Of course, were we to substitute "enlightened education in Barthian church-world dualism and safe criticism of so-called primitive ideologies from the safety of a first-class educational seat of privilege and economic supremacy on the way towards high-paying job at a thriving suburban ministry or perpetual abeyance in pursuit of further theological education and sense of superiority over 'those lay people we just need to whip into shape,'" then the grammar of such prosperity thinking may not seem so objectifiably distant. Knowledge is power, as is prejudice, and both represent the potential poverty of our own hoards of prosperity.

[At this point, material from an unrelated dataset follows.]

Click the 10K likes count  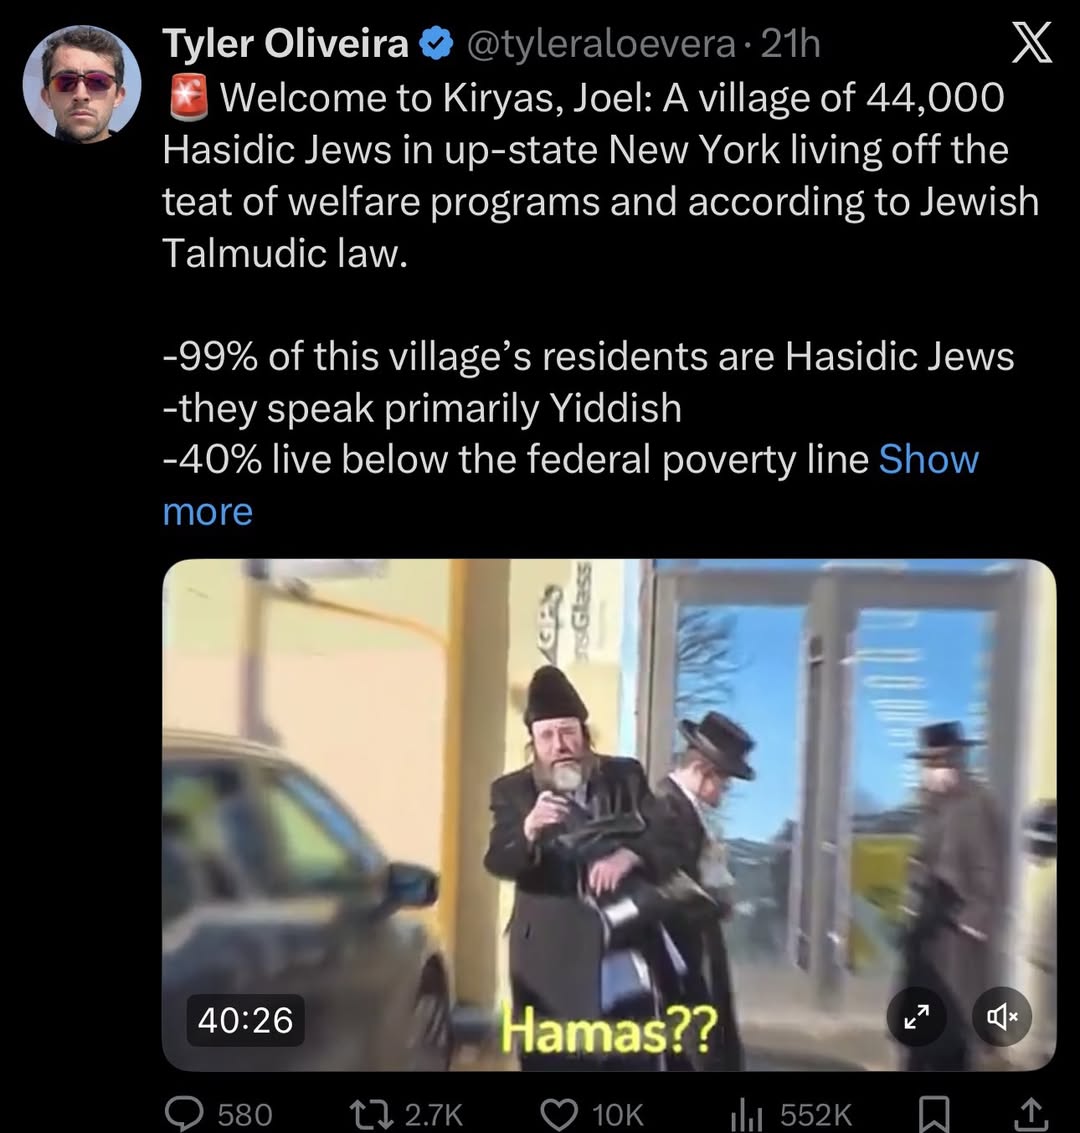click(x=618, y=1114)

Thankfully, Jenkins is not content to snipe at the hopes of popular piety from his ivory tower, but instead, offers a charitable reconsideration of the more fruitful manifestations of prosperity thinking, particularly as they have taken root and been cultivated in more prophetic directions by churches abroad. Pointing to the diversity of voices in the global church, particularly as prosperity thinking is filtered through the presence of the theology of indigenous manifestations of mainline churches, Jenkins notes that the practical applications of this alarming trend tell a different story:
Matthew Ashimolowo, for instance, heads a potent transnational ministry headquartered in London, with a strong health-and-wealth component. His church teaches that poverty and unemployment are manifestations of sin, against which Christians must struggle. In practice, this means that the faithful should help other members of the congregation by giving them jobs and that the church sternly teaches habits of thrift and sobriety.
Most prosperity churches not only condemn poverty but teach invaluable ways of avoiding it, like actually saving up in order to buy material goods. Debt is a demon to be defeated. Few communities in the world could fail to benefit from such a lesson, but it is vital for people moving suddenly from a rural setting into an overwhelming metropolis, with all the consumerist blandishments offered to the poor. In such a setting, being a member of a church offers life-saving access to social networks of mutual aid and support, which teach essential survival skills. Meanwhile, peer pressure helps believers avoid the snares of substance abuse.
According to Jenkins, not only material prospects, but also our faith in God's promises, are at stake:
Whatever their undoubted problems, prosperity churches do not represent a negation of Christian faith. Controversies over their teachings also raise one perennial question for Christians of all persuasions: how seriously do we believe that prayer can actually affect conditions in the material world?
Whatever comfortable objections we might raise against undeniably questionable teachings, perhaps those of us steeped in spiritual poverty could stand to indulge in the prosperity of God's promises that have been offered back to us in the witness of our brothers and sisters who comprise not only the majority of the world's believers, but also its most faithful. Perhaps if prayer, and not riches or pithy irony, filled the treasure stores of our faith, then there would be no need for other gospels, prosperity or otherwise. The poverty of our own prosperity might be alleviated, if we allow those to become our teachers whose alms we cannot afford to refuse.